最初は言葉を濁していた淡も、勢いに飲みこまれ次第に口を開いていく。

「その------実は、部屋が隣同士で」

「うんうん」

「その時、私高校最後の試合で派手に負けた後で、結構精神的に追い詰められてて------。その時に、何気なく、聞こえてきたんです」

―――それは、自分の姿を頑張っていると認めてくれた声で。

―――自分の被害妄想じみた思い込みを消し去ってくれた声で。

「そこから、キョウタローは私に声をかけてくれたり、ご飯を作ってくれたりしてくれて。何かを返したいって思って、一生懸命頑張って、頑張ったら頑張った分、また素敵なものをお返ししてくれて。そういうやり取りを繰り返していく内に―――自分が変わっていっていくのを、感じたんです。キョウタローの為に、期待に応えたいって」

「そう-----なのね」

「はい。―――だから、捕まえられた、というよりかは-----何と言うか、最初から私の方から捕まりに来た、っていうか----。ああ、何だかすっごく恥ずかしい事言っている気がする私!わ、忘れて!忘れて下さい!」

「はいごちそう様。おいしかったわ、その話。―――ね、淡ちゃん」

「は、はい」

「何も恥ずかしがることなんてないわよ。人との出会いで自分が変わる事。人との出会いで何かを頑張れる事。それは、貴女だけの、貴女にしかない、素敵な宝物。息子が貴女にとって宝物になってくれたのなら、親としては何よりも誇らしいわ」

「-------」

「あの子、一回自分の夢を諦めちゃってるから。それがよかった、なんて口が裂けても言えないけど。でもね-----夢を前に心が折れる痛みを、誰より知っている子だから。きっと淡ちゃんを放っておけなかったんだと思う」

「はい-----」

「とても優しい子よ。だから、よろしくね?」

「は------はい----」

カピバラを撫でていた手が、止まる。

視界が、滲んでいく。

ぽたぽたと落ちる水滴は、拭えど拭えど溢れてくる。

もう、駄目だった。

淡を撫でていた手が、ゆっくりと背中から彼女の胸元へと回って―――いつの間にか自分は、抱きしめられていた。

とても、温かかった。

 

 

―――その晩。

須賀宅で盛大に祝われた後、時間は矢の如く過ぎ夜となった。その日はお互い、須賀宅で泊まる事と相成った。

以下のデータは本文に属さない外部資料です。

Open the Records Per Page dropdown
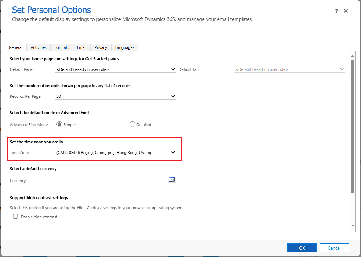Viewport: 361px width, 257px height. point(115,96)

当然のように同じ部屋に叩きこまれた二人は、一つしかないベッドの占有権(というか譲渡権)を巡り押し問答の末結局同じベッドに同衾という形に収まったのであった。

「-----ね。キョウタロー」

もぞもぞと胸の辺りに頭を押し付けながら、淡は声をかける。

「ん?」

「途中で、キョウタローのお父さんに呼びだされてたよね?何か言われた?」

「ああ。あれなー。―――あの子を泣かせたらぶっ殺すだってさ」

「あはは。何それ。フツー、それは私のお父さんが言う事じゃん」

「ははは。まあ、俺の親父も普通じゃないって事で」

「-----ね。キョウタロー」

「うん?」

「------ありがとう」

「------こちらこそ」

自然と、二人は顔を合わせて、唇を重ねた。

「-----えへへ。今日は何だか、すごく甘えたい気分なんだー。甘えさせろー」

そう笑いながら、彼女は京太郎の背中に手を回し、またぐりぐりと頭をこすりつけていく。

「はいはい。じゃあ、おやすみ。淡」

「うん、おやすみ。-----明日も、楽しみだね」

ニコニコと笑んだまま髪を手櫛で梳かれていく内に―――こんこんと、彼女は眠りの世界へと落ちていった。

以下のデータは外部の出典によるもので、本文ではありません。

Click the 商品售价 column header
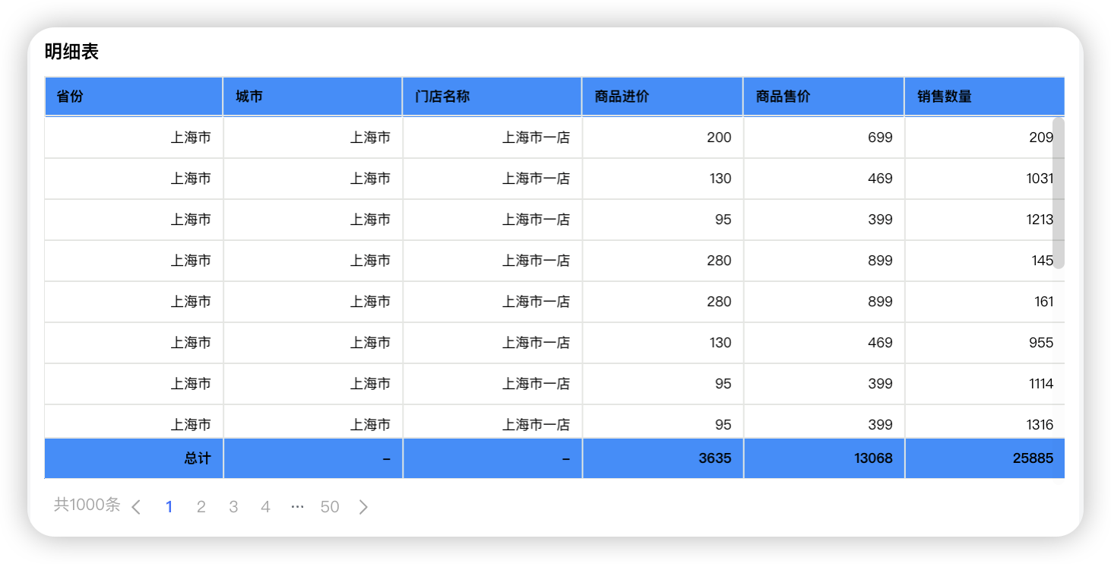The image size is (1111, 564). [x=823, y=97]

とても、安心しきった様な―――そんないつもの表情で。




最近ずっと、ガルパンの「ヒヤッホォォォウ!最高だぜぇぇぇぇ!!」という台詞を繰り返し聞いています。元気が出ますね。内容はあまり存じ上げないのですが、流石は蝶野氏がど嵌まりしたというアニメ。テンションが天元突破していらっしゃる。